[The task] Tally the lines in the data below where the word "Given" appears, and give the tally alone.

Segment Open

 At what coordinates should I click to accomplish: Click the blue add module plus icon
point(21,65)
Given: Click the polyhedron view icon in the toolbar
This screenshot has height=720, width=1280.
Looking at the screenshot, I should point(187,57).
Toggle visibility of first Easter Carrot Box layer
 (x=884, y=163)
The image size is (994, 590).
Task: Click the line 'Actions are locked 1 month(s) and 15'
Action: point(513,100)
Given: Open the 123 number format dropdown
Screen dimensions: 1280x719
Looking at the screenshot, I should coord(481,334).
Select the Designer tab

Segment Closed
Segment Open

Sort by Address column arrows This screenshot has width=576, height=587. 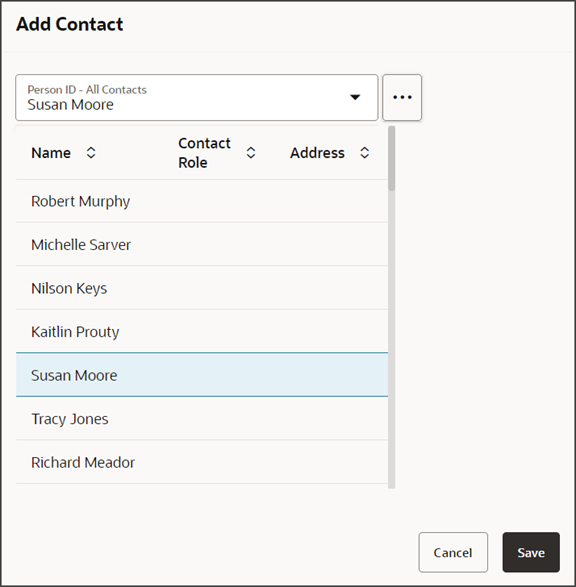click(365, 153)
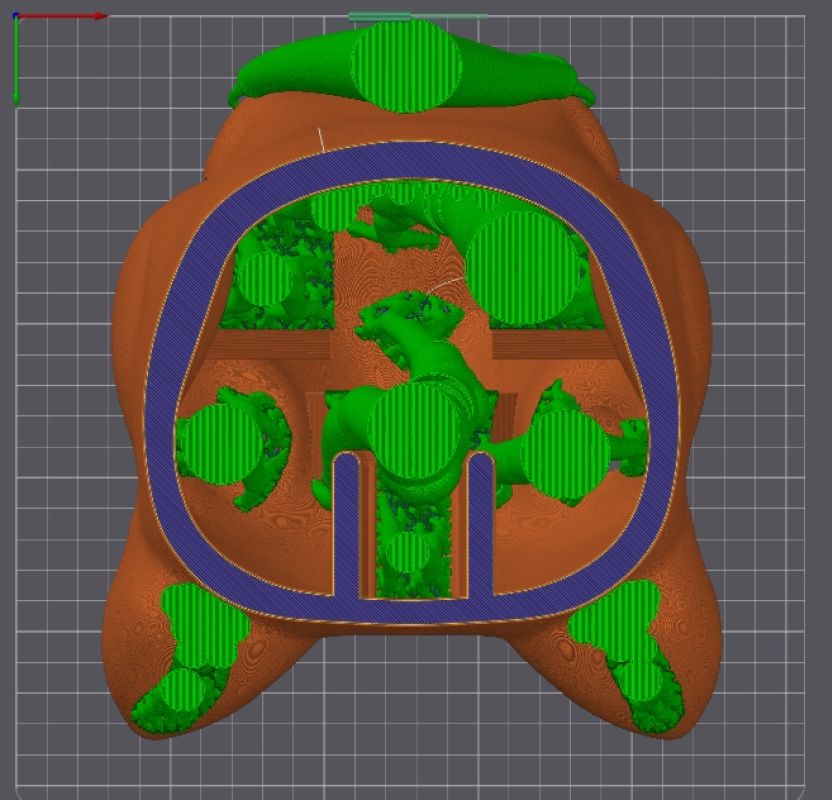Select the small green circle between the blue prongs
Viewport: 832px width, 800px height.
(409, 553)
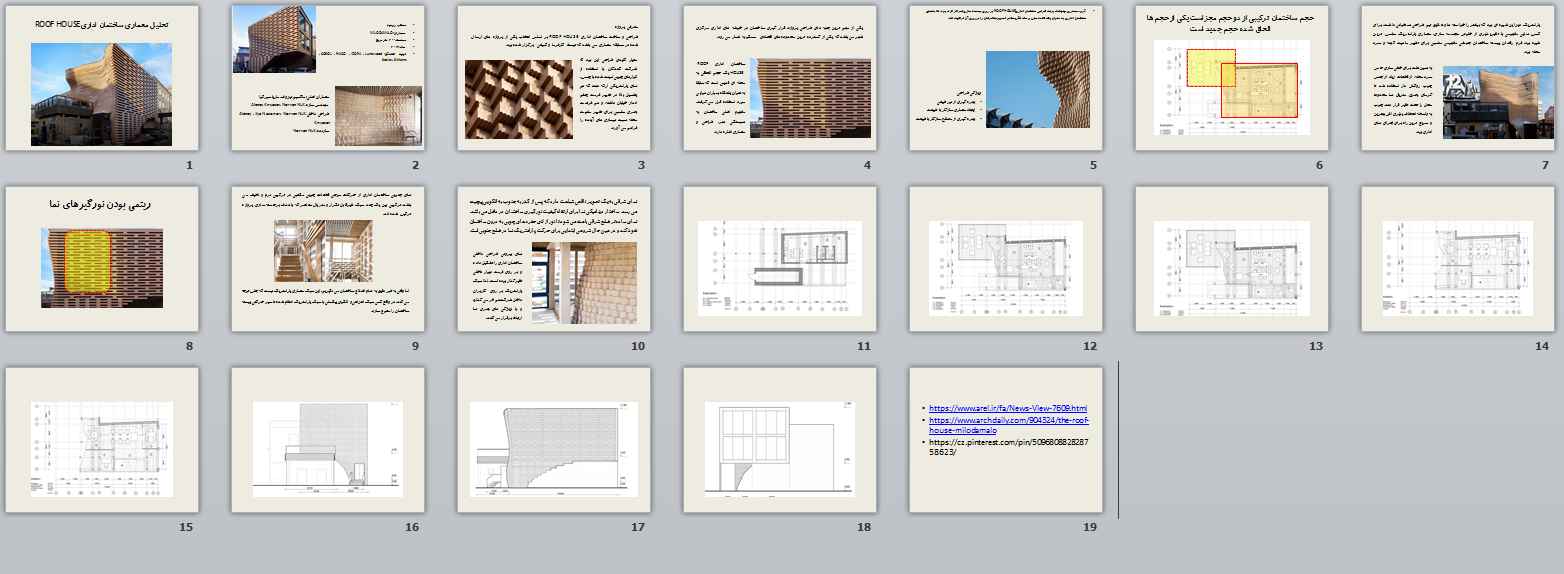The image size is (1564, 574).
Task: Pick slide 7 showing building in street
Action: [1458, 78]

Segment Closed

[Result for this task] 2